Thailand can’t offer foreign investors anything that their neighbors don’t have, while sometimes doing so cheaper and better.

Right now, manufacturers should be here only if they’re doing business in a specific sector like auto or semiconductor production.

Thailand still enjoys a competitive advantage in those two key industries, but who knows for how long?

Demographic trends haven’t been kind to the country, either. Thailand’s economy is now threatened by the aging population.

Predictions also show the number of working-age Thais will decrease by 11% by 2040 – the fastest rate in ASEAN.

Thailand must step up its game quickly if they don’t want to fall behind. They run a high risk of growing old before ever becoming a wealthy society.



Property values in Thailand have doubled, and its currency has remained stable during the previous decade.

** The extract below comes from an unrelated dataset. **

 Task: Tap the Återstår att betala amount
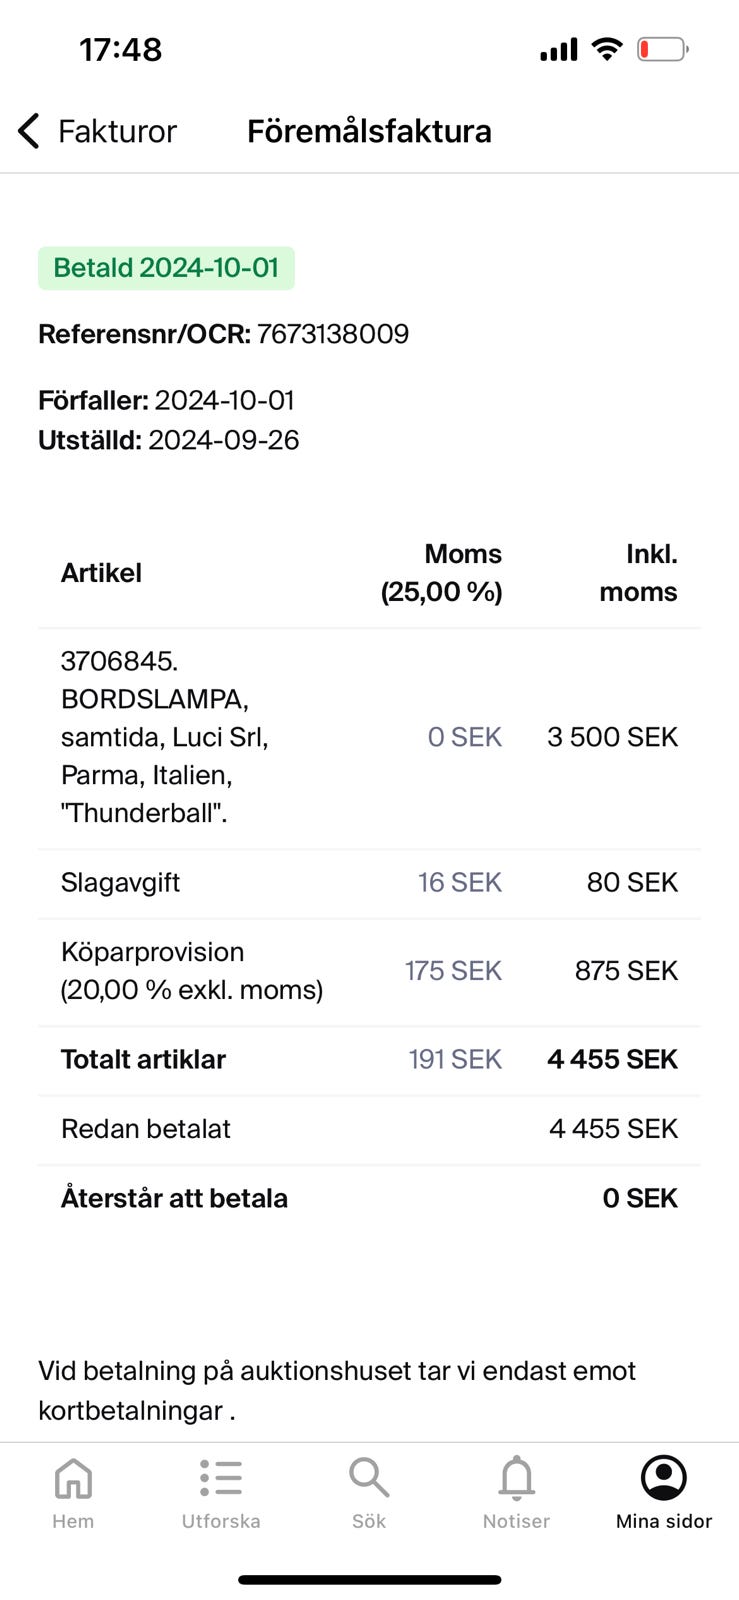tap(640, 1198)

Nonetheless, the broader Thai economy is flatlining while valuations aren’t as attractive as they once were.



We will step out of the Asian continent to look at perhaps the weakest emerging market in the world.

Rather than merely growing at a slow pace, Brazil is now struggling to avoid a deeper recession and declining currency.

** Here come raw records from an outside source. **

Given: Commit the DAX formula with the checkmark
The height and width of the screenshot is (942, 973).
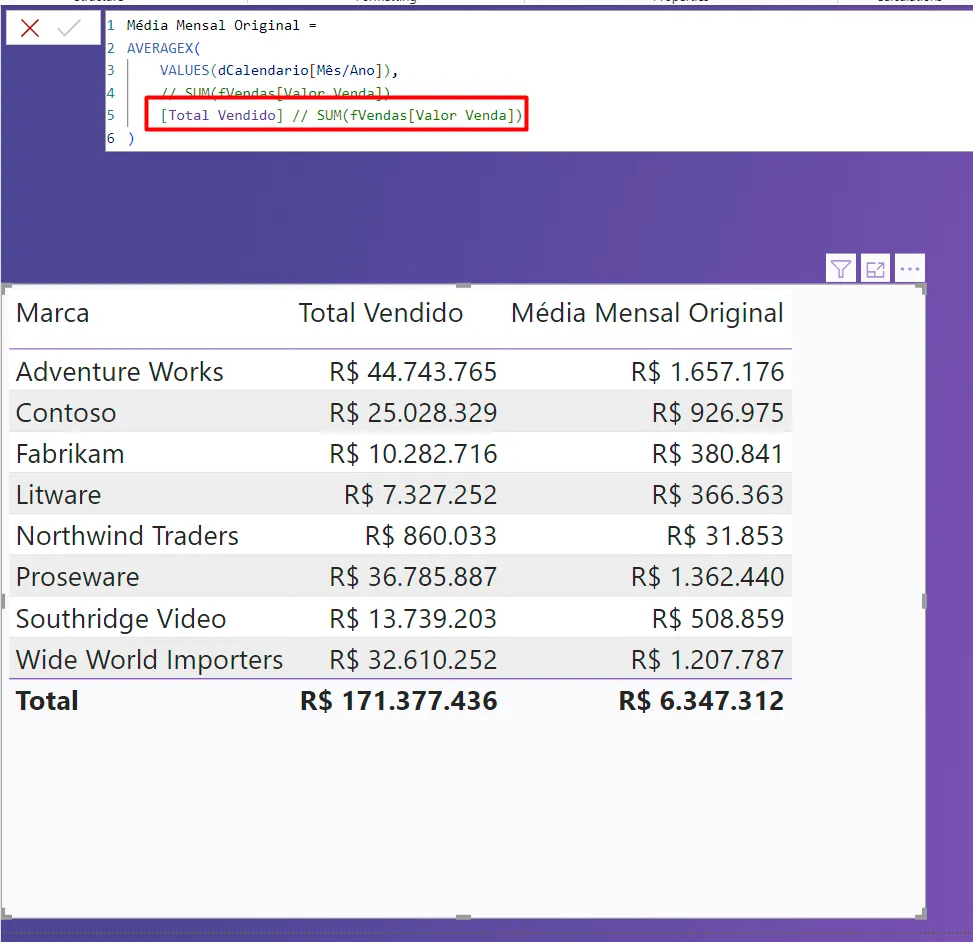Looking at the screenshot, I should (x=70, y=28).

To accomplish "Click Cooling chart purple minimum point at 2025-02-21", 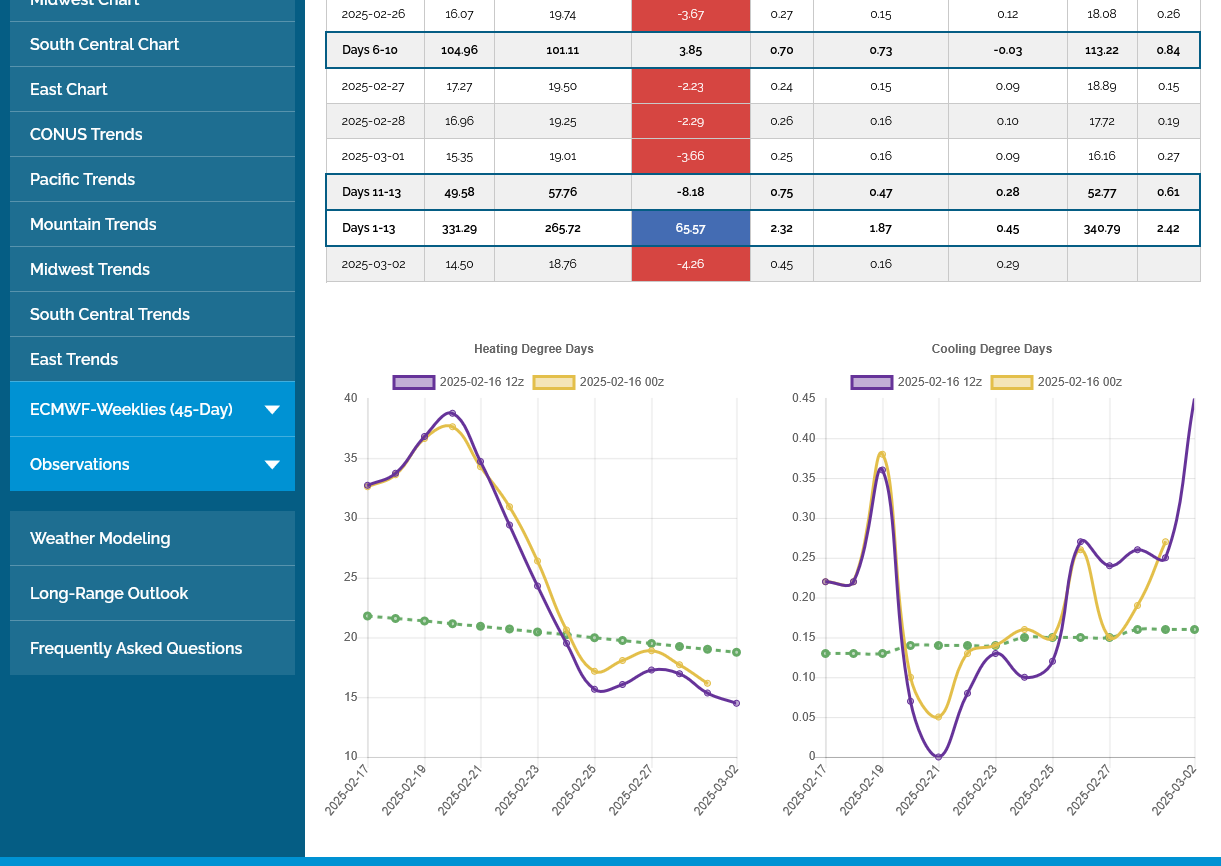I will coord(938,756).
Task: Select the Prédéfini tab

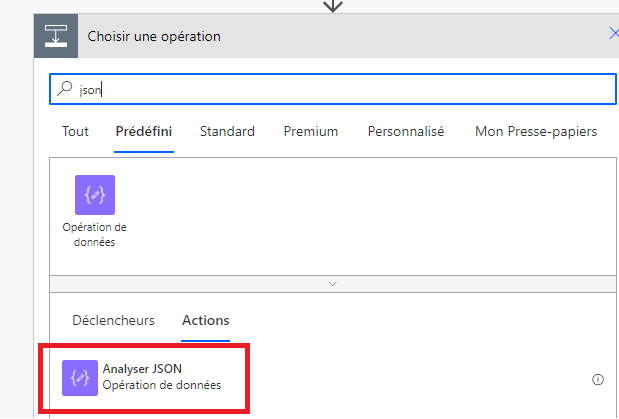Action: coord(144,131)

Brazilian GDP has grown by under 2% every year since 2010. This tepid growth ranks Brazil as one of the worst emerging markets in the last decade.

Political issues have been the leading cause of Brazil’s economic malaise (do you see a trend?) over the past few years.

Each level of government in Brazil, from Congress all the way to the presidency, has been marred by corruption scandals.

South America, generally speaking, is going through hard times. Practically everywhere from Mexico to Chile is watching their economy grind to a halt, often alongside mass protests and public unrest.

Meanwhile, the value of the Brazilian real and other currencies across the region has suffered longstanding declines.

It’s sad, but despite losing about half its value during the previous decade, the Brazilian real is one of South America’s best currencies. The Argentine peso fell by over 2000% within the same period!

This is yet another reason why Asia is a great place to invest. Emerging markets like the Philippines and Vietnam are growing quickly and possess solid economic fundamentals.

Currencies of emerging markets in Asia are also generally safer, while governments are politically stable in comparison to Latin America.